- [ASSIGNMENT]: Every record below needs to be retyped exactly as it appears.

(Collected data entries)
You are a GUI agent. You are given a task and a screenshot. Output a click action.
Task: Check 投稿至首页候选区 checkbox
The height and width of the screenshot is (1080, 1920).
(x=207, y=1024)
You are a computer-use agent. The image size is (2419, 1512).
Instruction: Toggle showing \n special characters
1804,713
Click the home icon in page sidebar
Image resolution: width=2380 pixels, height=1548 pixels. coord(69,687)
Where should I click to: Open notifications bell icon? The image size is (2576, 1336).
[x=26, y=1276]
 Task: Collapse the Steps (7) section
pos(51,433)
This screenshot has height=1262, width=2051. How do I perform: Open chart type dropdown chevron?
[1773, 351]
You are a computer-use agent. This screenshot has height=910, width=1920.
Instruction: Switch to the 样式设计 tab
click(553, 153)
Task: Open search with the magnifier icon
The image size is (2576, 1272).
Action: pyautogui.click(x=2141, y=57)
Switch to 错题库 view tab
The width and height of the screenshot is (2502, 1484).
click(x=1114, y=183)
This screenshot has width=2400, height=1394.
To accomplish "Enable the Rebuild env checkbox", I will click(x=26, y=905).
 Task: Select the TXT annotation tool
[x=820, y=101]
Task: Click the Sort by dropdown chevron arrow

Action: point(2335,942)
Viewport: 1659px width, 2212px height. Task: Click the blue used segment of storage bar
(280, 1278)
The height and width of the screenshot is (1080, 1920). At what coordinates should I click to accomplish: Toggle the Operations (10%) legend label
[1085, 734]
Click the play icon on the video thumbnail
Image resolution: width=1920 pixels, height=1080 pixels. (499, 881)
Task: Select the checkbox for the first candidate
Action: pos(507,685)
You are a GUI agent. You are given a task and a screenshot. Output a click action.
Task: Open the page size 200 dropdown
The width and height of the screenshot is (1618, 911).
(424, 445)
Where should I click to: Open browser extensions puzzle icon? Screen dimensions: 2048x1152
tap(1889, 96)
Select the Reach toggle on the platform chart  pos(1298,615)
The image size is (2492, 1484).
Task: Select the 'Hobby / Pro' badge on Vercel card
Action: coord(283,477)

- [SOLUTION TO THE EXERCISE]:
You are a GUI agent. You are given a task and a screenshot. Output a click action.
Task: Check 投稿至首页候选区 checkbox
The height and width of the screenshot is (1080, 1920).
(x=207, y=1024)
You are a computer-use agent. The image size is (2419, 1512).
Instruction: Toggle showing \n special characters
1804,713
Click the home icon in page sidebar
Image resolution: width=2380 pixels, height=1548 pixels. coord(69,687)
Where should I click to: Open notifications bell icon? The image size is (2576, 1336).
[x=26, y=1276]
 Task: Collapse the Steps (7) section
pos(51,433)
This screenshot has height=1262, width=2051. How do I perform: Open chart type dropdown chevron?
[1773, 351]
You are a computer-use agent. This screenshot has height=910, width=1920.
Instruction: Switch to the 样式设计 tab
click(553, 153)
Task: Open search with the magnifier icon
The image size is (2576, 1272).
Action: pyautogui.click(x=2141, y=57)
Switch to 错题库 view tab
The width and height of the screenshot is (2502, 1484).
click(x=1114, y=183)
This screenshot has width=2400, height=1394.
To accomplish "Enable the Rebuild env checkbox", I will click(x=26, y=905).
 Task: Select the TXT annotation tool
[x=820, y=101]
Task: Click the Sort by dropdown chevron arrow

Action: point(2335,942)
Viewport: 1659px width, 2212px height. Task: Click the blue used segment of storage bar
(280, 1278)
The height and width of the screenshot is (1080, 1920). At what coordinates should I click to accomplish: Toggle the Operations (10%) legend label
[1085, 734]
Click the play icon on the video thumbnail
Image resolution: width=1920 pixels, height=1080 pixels. (499, 881)
Task: Select the checkbox for the first candidate
Action: pos(507,685)
You are a GUI agent. You are given a task and a screenshot. Output a click action.
Task: Open the page size 200 dropdown
The width and height of the screenshot is (1618, 911).
(424, 445)
Where should I click to: Open browser extensions puzzle icon? Screen dimensions: 2048x1152
tap(1889, 96)
Select the Reach toggle on the platform chart  pos(1298,615)
The image size is (2492, 1484).
Task: Select the 'Hobby / Pro' badge on Vercel card
Action: coord(283,477)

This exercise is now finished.